* [Information shown]:
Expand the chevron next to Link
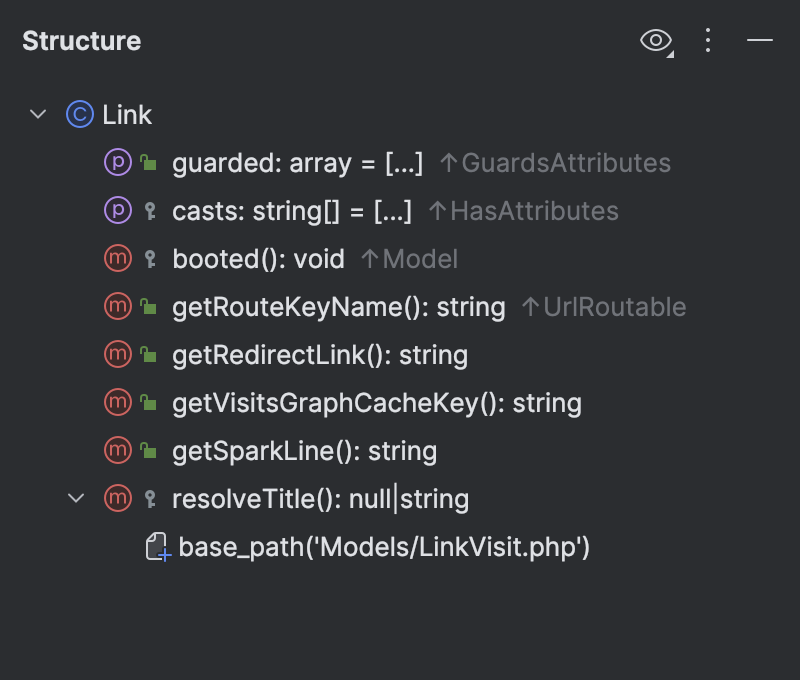The height and width of the screenshot is (680, 800). coord(38,114)
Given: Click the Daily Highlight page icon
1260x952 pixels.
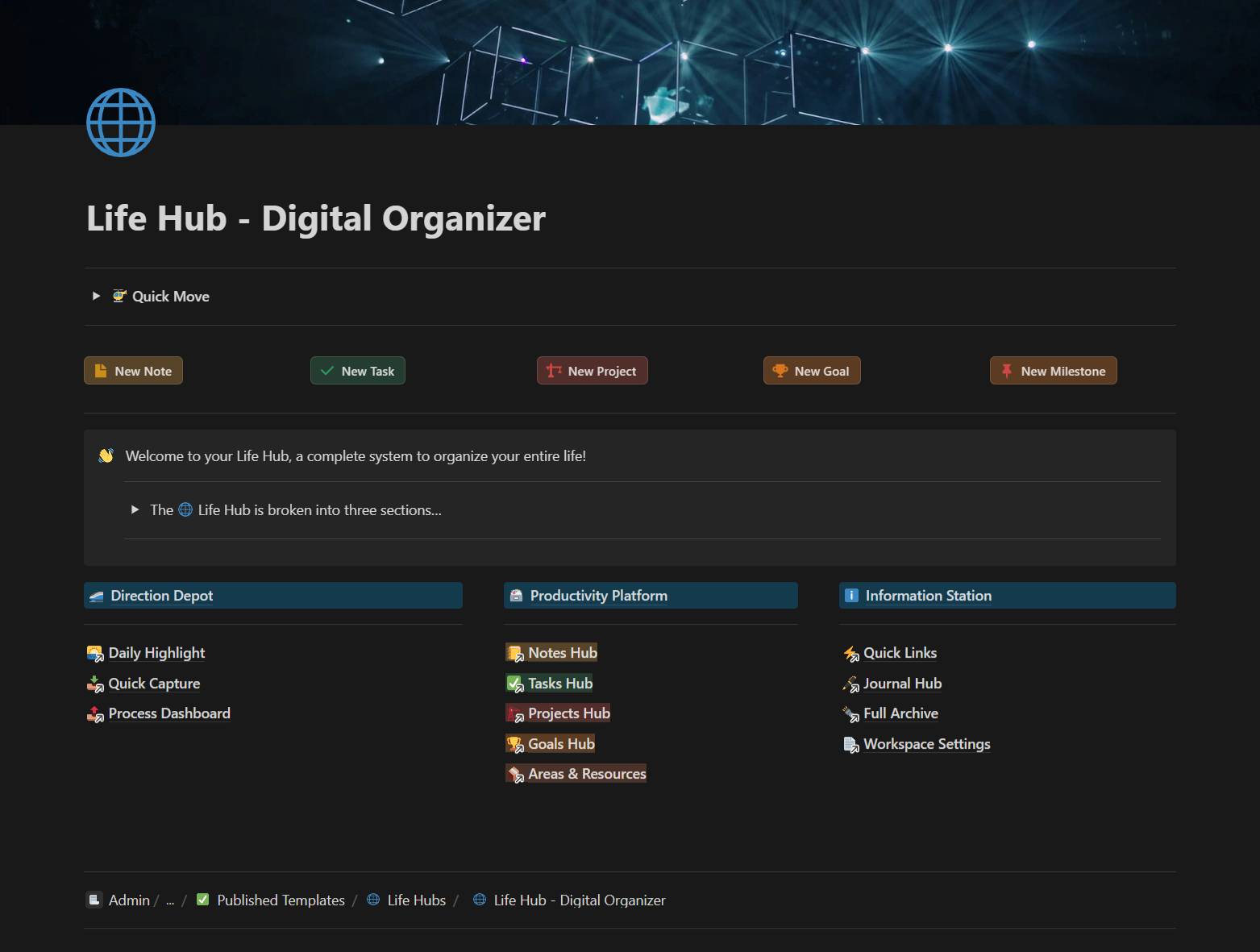Looking at the screenshot, I should click(95, 653).
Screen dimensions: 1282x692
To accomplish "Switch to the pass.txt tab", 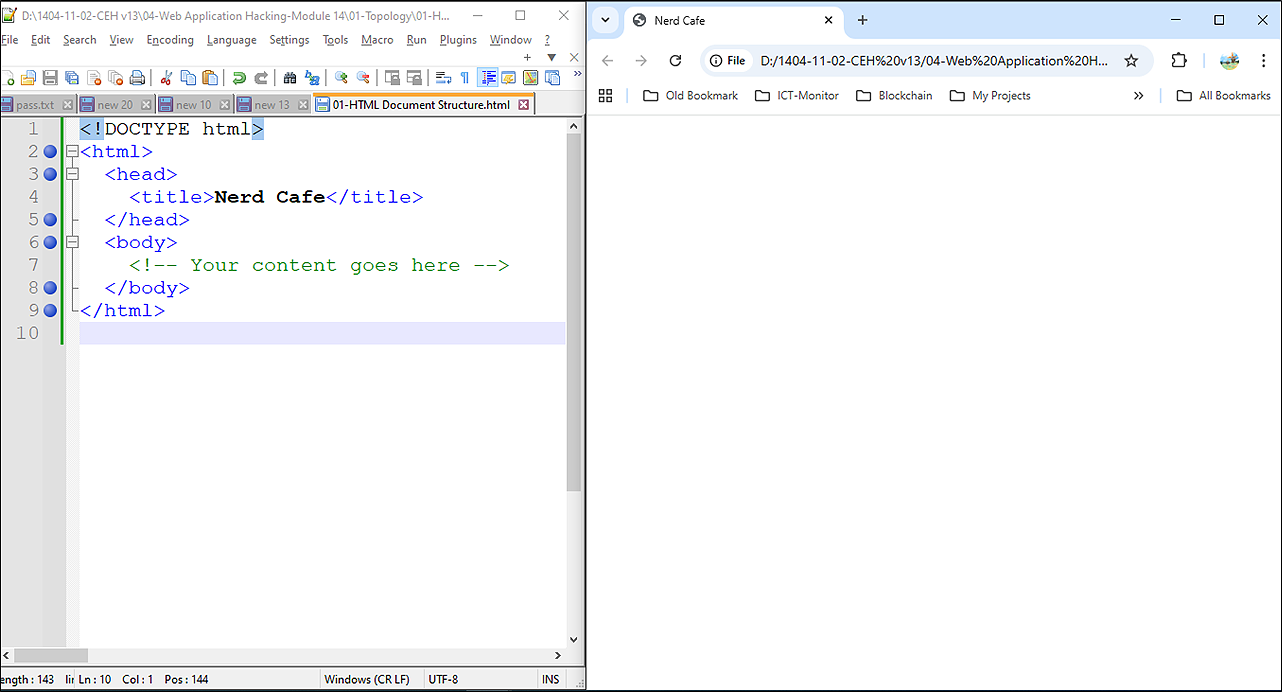I will (35, 105).
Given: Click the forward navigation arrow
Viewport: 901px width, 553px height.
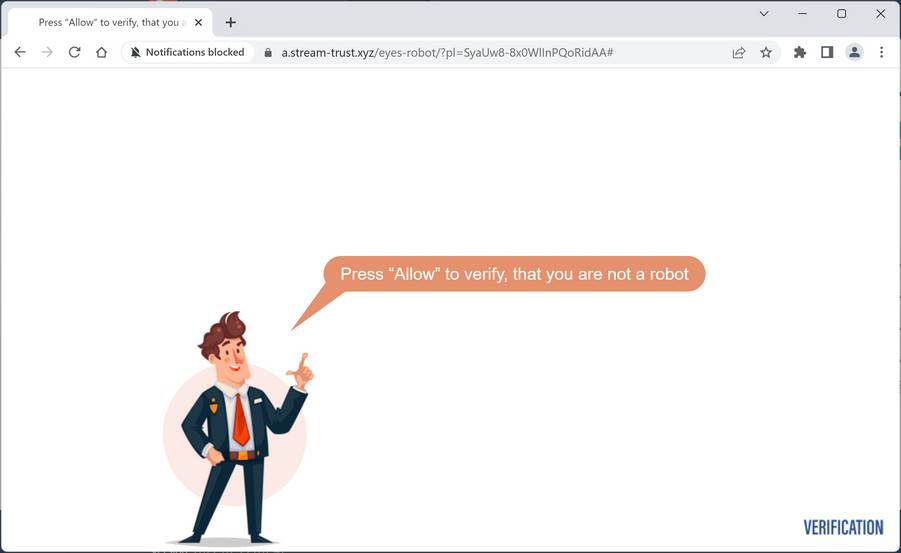Looking at the screenshot, I should tap(47, 52).
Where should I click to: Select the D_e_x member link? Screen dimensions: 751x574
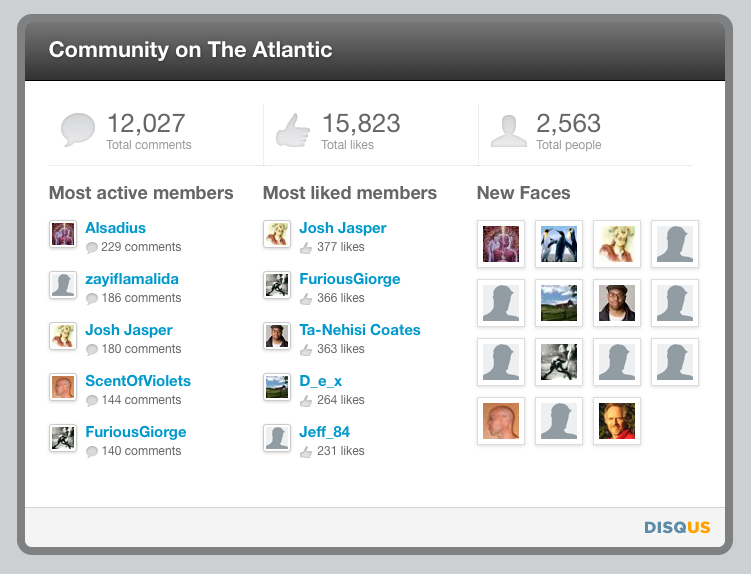tap(320, 381)
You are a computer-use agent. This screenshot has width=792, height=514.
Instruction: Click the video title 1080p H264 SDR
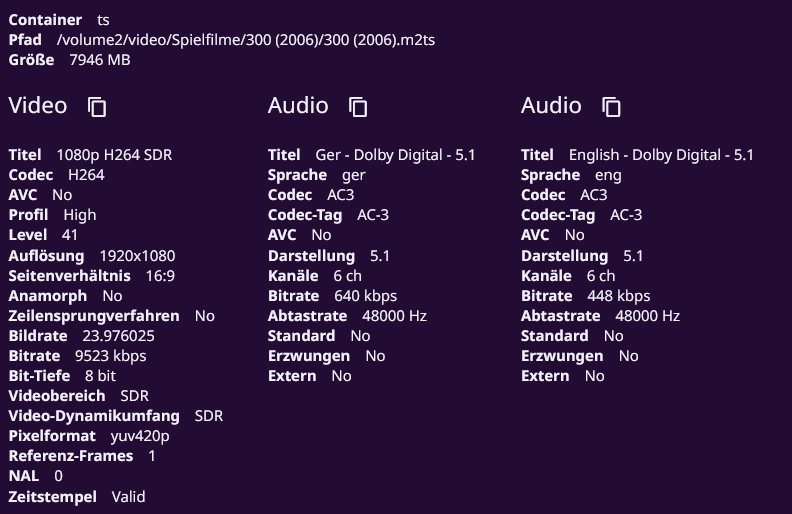tap(114, 155)
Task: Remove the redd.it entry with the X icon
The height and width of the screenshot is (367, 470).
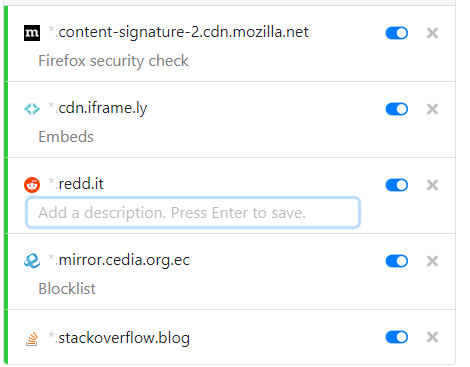Action: [432, 185]
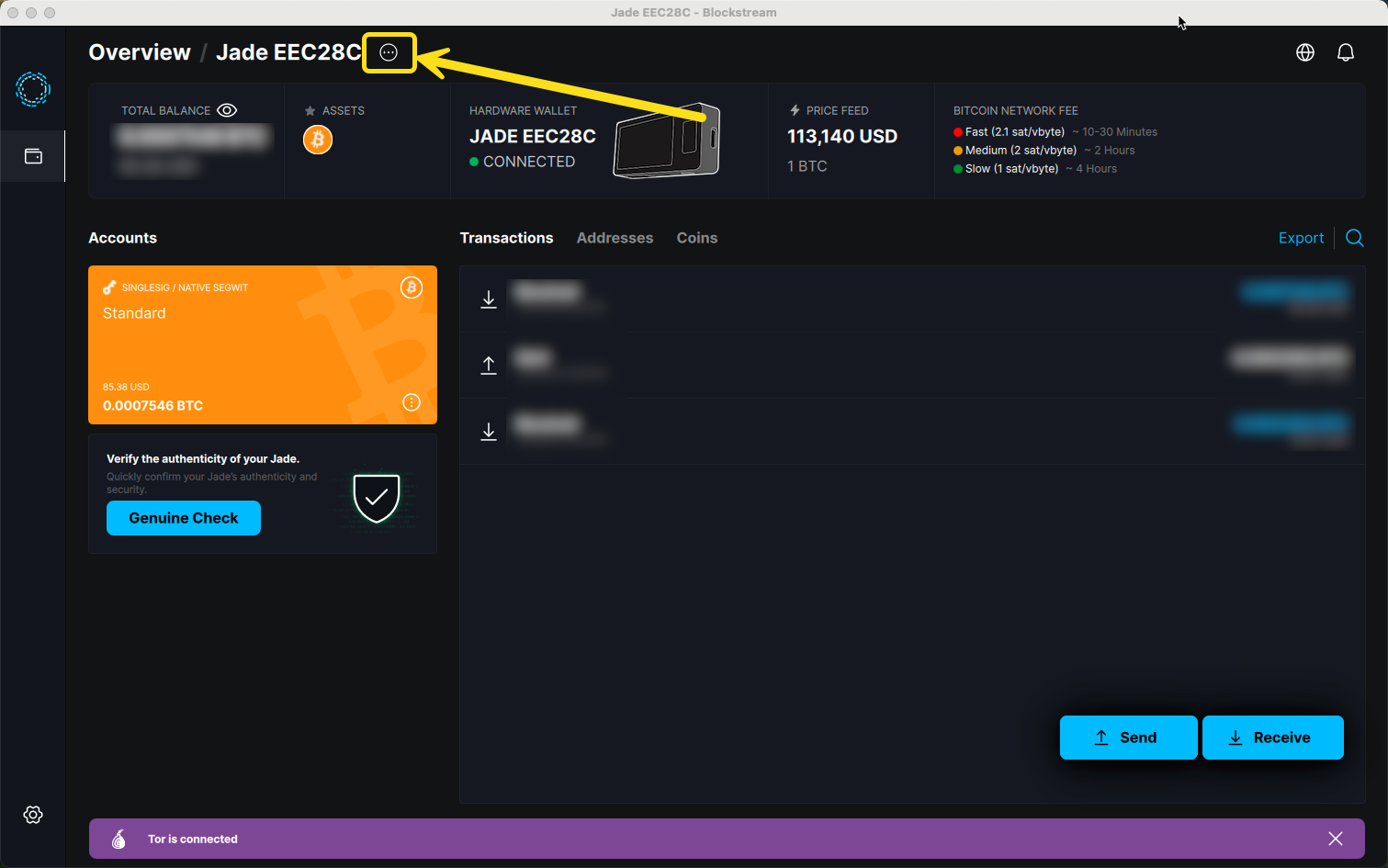The width and height of the screenshot is (1388, 868).
Task: Open settings gear in sidebar
Action: 33,815
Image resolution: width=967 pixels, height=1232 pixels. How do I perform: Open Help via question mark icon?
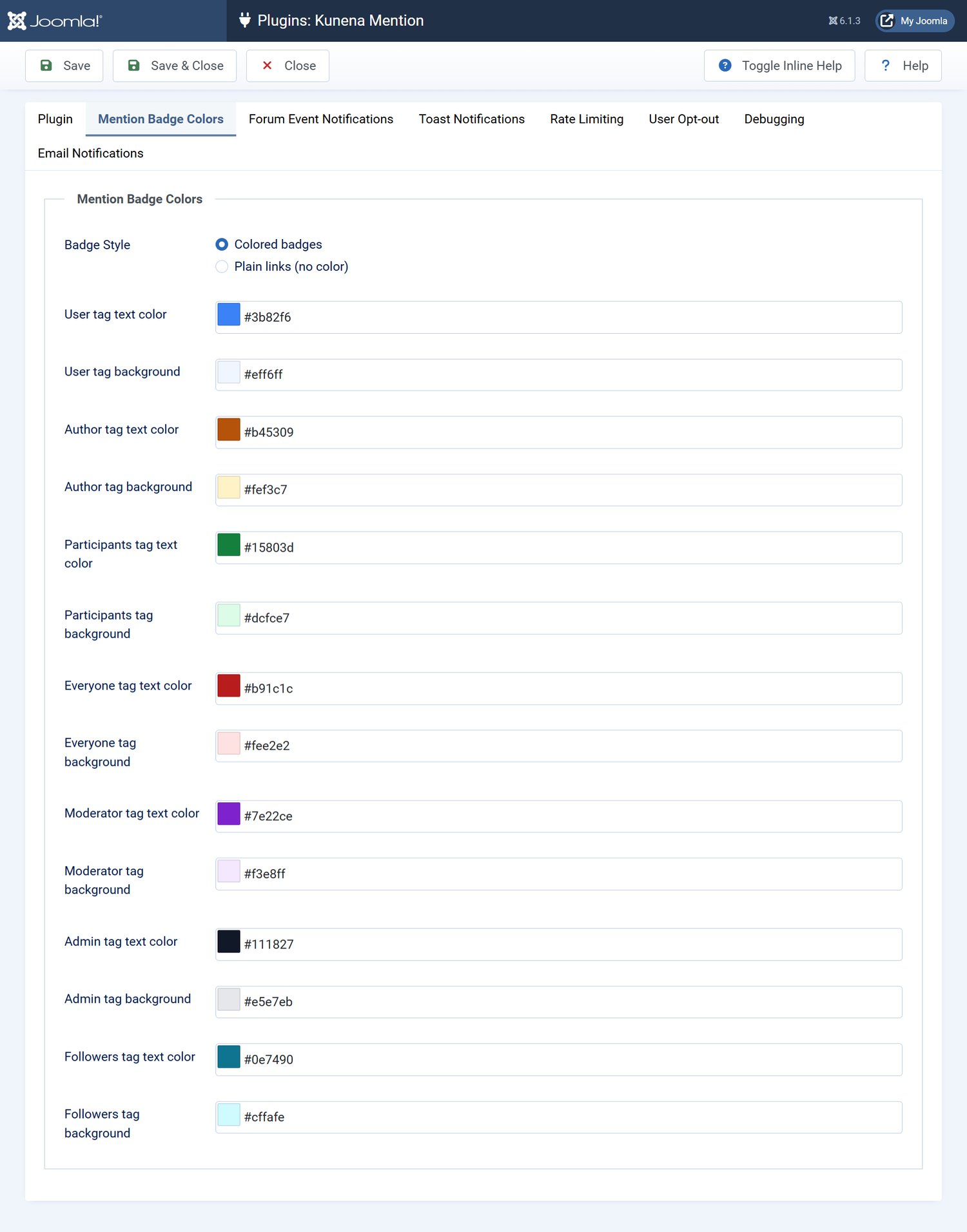[x=886, y=66]
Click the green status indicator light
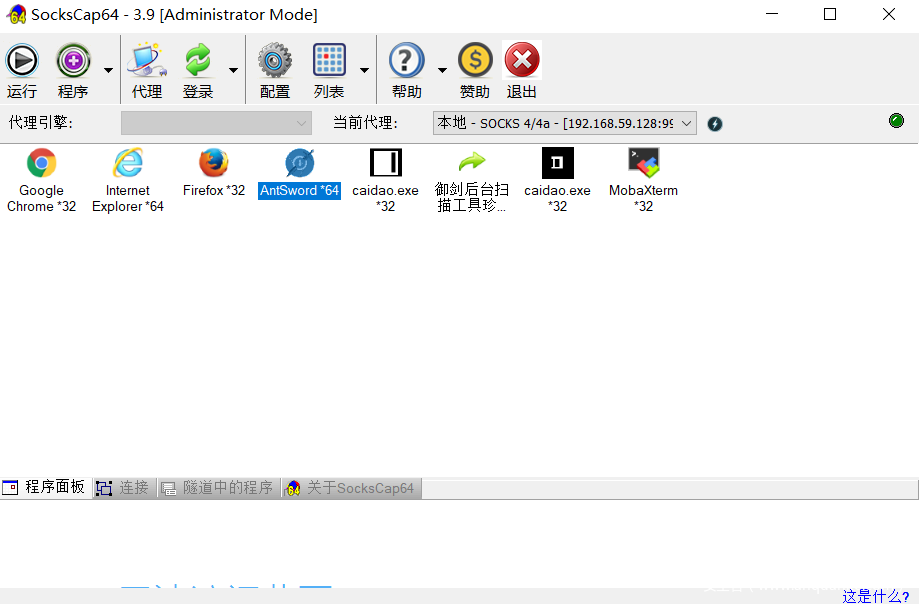This screenshot has width=919, height=604. 896,121
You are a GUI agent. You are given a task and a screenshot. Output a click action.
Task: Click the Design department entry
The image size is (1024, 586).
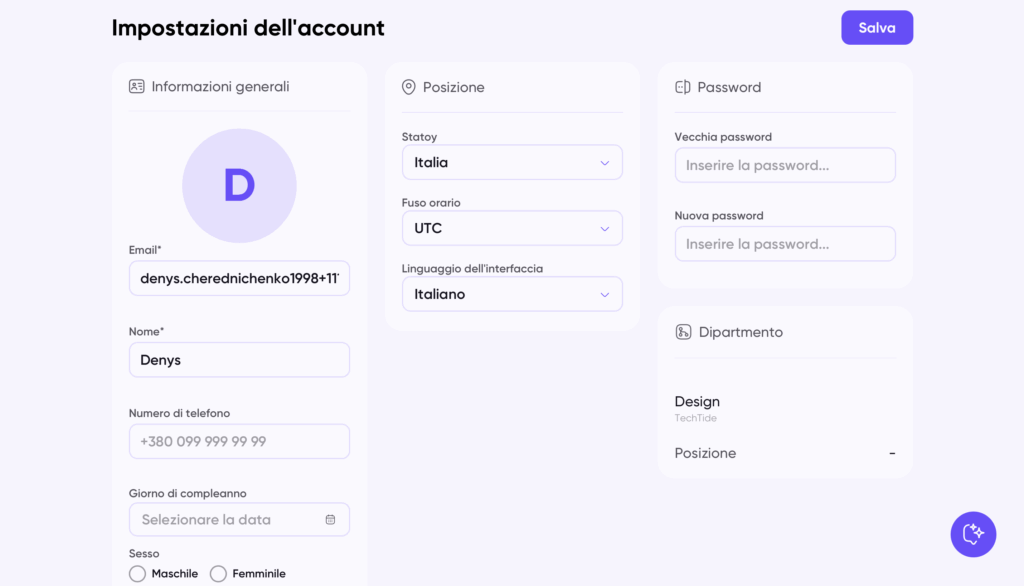tap(698, 402)
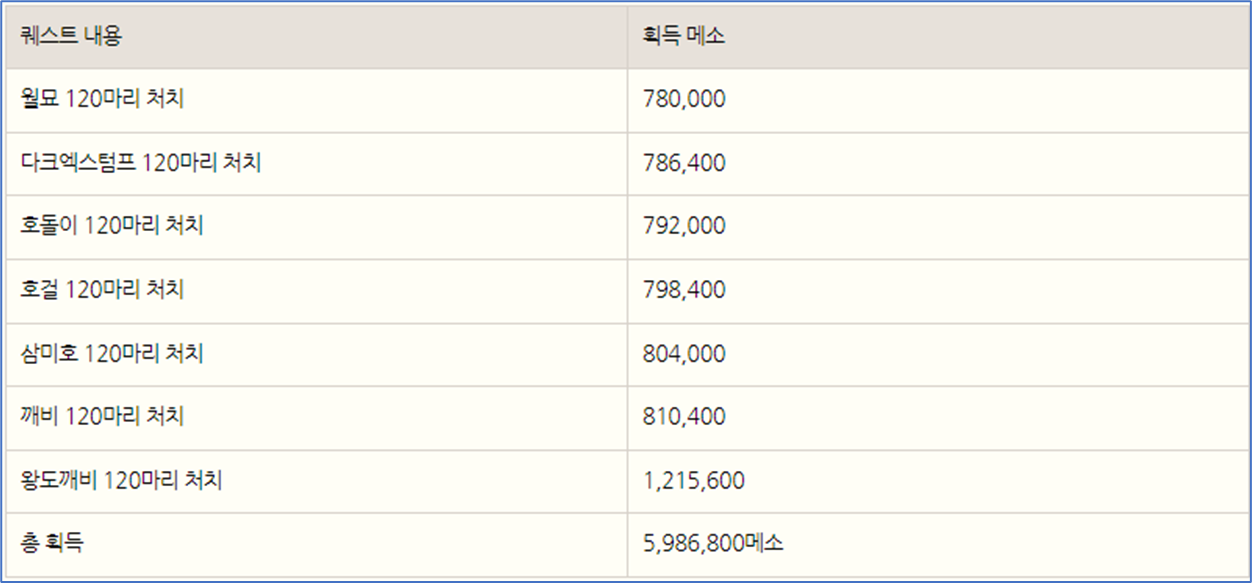Screen dimensions: 1252x583
Task: Select the 총 획득 row label
Action: [52, 544]
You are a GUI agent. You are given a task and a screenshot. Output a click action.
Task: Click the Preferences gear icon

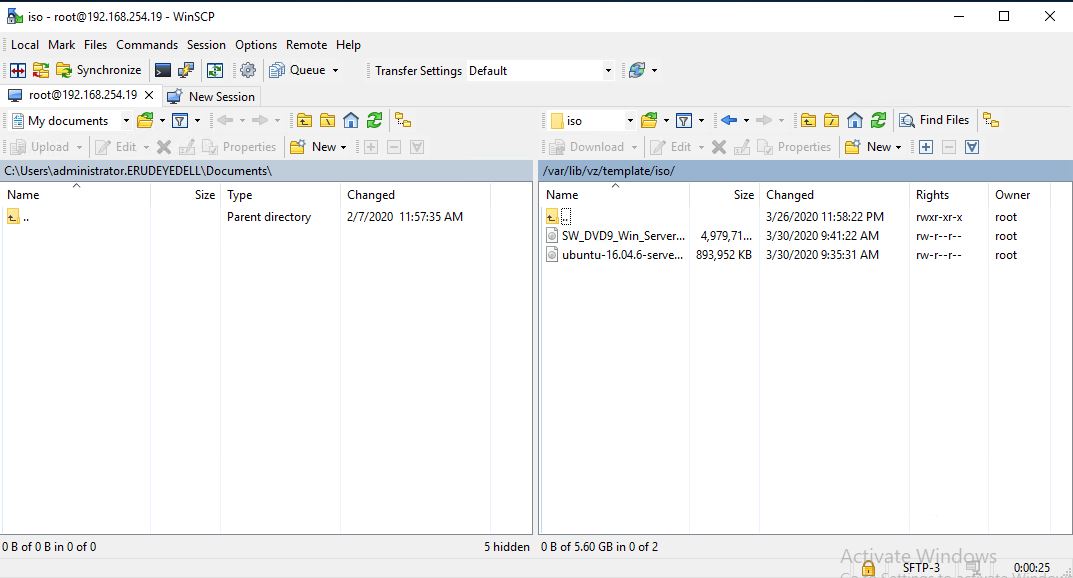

* [What you will do]:
The string "entry" may occur in the listing; show every line where it does.

* [Reply]:
Task: Remove the redd.it entry with the X icon
Task: Click the Design department entry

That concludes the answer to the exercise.